WORK REQUIRED: In the records below, take the line containing "Task: Click the eye views counter 46K" and every line following it, and write them out exactly.
SUPPLIED RECORDS Start Marker
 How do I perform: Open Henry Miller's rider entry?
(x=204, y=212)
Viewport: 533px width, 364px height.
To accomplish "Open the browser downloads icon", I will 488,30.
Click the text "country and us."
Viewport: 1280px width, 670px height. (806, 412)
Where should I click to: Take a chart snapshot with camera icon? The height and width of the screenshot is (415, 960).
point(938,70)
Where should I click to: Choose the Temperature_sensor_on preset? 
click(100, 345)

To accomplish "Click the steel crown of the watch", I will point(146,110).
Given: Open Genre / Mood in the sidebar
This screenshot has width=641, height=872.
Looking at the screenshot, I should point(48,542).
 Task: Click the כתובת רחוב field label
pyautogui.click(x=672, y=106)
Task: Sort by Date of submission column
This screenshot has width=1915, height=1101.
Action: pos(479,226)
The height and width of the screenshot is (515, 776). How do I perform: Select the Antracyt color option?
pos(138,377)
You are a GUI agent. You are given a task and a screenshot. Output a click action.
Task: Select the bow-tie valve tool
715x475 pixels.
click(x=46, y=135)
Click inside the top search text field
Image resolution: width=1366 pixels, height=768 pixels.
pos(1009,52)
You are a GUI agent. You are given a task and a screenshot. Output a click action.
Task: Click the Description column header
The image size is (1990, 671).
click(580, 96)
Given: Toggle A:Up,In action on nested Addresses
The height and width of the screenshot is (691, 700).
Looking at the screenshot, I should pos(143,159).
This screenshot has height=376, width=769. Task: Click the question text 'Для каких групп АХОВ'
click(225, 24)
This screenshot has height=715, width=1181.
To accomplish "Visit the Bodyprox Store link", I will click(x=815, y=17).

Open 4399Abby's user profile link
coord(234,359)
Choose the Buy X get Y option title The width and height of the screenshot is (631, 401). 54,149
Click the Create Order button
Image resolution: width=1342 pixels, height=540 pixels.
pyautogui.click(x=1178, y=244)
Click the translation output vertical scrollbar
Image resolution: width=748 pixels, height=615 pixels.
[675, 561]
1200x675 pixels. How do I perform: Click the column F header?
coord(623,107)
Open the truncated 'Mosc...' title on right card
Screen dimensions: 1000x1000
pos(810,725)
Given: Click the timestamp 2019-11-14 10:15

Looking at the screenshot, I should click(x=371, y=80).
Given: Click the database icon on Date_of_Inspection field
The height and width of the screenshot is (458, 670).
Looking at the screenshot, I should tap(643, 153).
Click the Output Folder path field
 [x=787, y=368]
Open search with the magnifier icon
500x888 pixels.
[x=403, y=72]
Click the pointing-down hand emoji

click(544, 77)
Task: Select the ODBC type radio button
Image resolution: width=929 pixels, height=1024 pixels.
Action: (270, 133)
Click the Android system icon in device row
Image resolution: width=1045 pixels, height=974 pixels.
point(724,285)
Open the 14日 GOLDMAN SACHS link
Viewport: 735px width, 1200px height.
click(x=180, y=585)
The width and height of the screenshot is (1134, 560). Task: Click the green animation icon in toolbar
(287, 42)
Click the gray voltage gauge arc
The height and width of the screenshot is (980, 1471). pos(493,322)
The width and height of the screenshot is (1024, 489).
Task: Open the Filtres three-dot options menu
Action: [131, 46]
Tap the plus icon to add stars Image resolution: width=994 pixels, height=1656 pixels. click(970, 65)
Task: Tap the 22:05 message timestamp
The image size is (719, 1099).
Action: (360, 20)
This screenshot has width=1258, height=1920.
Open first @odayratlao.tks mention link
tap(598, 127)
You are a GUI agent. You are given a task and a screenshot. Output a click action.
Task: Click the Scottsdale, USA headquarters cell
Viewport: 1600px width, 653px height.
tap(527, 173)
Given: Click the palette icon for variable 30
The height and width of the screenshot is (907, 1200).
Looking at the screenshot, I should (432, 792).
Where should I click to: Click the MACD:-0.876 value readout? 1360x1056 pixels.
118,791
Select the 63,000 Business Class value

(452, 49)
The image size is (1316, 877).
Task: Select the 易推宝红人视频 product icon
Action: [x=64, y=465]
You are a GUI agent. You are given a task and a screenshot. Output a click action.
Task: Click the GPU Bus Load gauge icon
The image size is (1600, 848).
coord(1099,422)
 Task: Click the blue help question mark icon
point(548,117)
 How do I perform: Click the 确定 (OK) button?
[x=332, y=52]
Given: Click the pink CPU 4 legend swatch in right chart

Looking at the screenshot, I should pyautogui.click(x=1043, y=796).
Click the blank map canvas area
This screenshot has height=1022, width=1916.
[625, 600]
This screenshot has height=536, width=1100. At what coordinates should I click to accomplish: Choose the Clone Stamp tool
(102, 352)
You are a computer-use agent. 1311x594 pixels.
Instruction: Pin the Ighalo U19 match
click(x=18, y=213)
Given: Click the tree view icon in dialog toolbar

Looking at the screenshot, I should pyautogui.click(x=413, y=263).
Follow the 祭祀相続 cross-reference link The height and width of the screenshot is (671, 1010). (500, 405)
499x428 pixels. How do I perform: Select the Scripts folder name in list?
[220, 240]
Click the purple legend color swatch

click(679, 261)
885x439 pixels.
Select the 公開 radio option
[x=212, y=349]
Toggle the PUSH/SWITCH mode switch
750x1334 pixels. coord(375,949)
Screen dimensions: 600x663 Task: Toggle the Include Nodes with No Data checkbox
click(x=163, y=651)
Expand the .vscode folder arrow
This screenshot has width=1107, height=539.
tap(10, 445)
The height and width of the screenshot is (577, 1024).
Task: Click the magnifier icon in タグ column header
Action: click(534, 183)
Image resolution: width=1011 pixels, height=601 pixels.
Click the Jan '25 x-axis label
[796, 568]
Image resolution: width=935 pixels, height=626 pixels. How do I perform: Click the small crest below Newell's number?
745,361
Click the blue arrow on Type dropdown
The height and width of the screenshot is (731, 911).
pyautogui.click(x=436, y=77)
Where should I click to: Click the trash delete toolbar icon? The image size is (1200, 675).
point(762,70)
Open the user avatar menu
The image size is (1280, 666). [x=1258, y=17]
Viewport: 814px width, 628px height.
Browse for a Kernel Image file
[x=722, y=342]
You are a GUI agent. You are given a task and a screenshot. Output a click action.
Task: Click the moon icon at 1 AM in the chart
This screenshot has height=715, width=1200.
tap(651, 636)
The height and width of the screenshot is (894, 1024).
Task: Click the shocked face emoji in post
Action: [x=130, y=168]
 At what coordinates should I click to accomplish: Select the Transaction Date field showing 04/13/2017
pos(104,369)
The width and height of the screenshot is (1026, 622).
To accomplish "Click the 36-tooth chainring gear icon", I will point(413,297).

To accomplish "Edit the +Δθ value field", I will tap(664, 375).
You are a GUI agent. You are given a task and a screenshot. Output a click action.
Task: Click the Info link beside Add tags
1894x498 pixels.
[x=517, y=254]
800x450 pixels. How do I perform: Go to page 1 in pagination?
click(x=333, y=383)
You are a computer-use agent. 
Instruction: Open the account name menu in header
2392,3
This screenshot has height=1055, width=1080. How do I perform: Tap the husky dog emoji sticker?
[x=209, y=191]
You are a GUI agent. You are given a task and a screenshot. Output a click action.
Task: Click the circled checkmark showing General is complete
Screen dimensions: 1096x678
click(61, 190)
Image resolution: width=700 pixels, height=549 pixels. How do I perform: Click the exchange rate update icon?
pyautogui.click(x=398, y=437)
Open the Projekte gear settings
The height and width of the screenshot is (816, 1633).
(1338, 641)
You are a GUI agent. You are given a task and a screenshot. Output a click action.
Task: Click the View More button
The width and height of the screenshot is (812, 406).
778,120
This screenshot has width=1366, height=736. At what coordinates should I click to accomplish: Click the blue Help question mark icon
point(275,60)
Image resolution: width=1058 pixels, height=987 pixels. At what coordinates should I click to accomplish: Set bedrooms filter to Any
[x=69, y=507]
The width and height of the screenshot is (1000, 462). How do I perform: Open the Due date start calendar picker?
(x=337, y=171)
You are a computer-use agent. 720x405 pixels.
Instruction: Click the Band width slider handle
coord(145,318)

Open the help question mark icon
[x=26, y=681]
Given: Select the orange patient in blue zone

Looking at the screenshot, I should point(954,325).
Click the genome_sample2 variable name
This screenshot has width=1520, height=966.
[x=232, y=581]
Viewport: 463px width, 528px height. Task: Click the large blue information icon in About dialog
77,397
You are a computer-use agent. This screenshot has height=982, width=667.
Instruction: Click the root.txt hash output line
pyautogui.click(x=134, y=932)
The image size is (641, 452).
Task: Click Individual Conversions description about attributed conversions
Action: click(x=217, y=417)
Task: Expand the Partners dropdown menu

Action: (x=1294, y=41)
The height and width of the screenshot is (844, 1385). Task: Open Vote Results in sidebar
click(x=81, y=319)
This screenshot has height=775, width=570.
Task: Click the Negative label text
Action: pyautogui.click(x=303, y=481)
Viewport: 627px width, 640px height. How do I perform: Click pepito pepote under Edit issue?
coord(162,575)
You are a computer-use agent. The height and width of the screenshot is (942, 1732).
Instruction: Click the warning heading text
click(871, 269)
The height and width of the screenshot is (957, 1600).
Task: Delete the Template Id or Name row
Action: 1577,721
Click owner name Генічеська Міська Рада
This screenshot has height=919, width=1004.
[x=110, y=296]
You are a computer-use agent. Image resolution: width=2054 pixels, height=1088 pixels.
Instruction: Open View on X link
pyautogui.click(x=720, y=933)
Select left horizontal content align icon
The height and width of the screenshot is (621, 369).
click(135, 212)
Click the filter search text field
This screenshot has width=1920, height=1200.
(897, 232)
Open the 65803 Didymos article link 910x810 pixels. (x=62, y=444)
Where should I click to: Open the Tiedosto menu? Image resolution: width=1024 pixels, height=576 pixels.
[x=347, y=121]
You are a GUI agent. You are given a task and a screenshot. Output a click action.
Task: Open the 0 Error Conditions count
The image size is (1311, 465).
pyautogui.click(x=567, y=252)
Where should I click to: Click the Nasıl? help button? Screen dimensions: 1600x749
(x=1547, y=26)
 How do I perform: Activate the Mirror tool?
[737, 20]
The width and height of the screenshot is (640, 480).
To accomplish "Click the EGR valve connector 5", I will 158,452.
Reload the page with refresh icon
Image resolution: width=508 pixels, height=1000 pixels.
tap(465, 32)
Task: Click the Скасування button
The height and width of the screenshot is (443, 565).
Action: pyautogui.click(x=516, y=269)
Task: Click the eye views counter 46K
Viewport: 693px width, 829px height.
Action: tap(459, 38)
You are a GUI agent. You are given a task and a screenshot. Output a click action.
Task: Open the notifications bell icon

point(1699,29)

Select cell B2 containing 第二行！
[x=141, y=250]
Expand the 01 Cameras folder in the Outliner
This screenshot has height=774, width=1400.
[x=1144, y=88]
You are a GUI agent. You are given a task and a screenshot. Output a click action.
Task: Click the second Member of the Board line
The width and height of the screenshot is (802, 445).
SUPPLIED RECORDS End Marker
RESULT OF THIS EXERCISE:
Task: Click the eye views counter 46K
Viewport: 693px width, 829px height.
Action: tap(459, 38)
You are a GUI agent. You are given a task and a screenshot. Output a click action.
Task: Open the notifications bell icon

point(1699,29)

Select cell B2 containing 第二行！
[x=141, y=250]
Expand the 01 Cameras folder in the Outliner
This screenshot has height=774, width=1400.
[x=1144, y=88]
You are a GUI agent. You are given a task and a screenshot. Output a click action.
Task: Click the second Member of the Board line
The width and height of the screenshot is (802, 445).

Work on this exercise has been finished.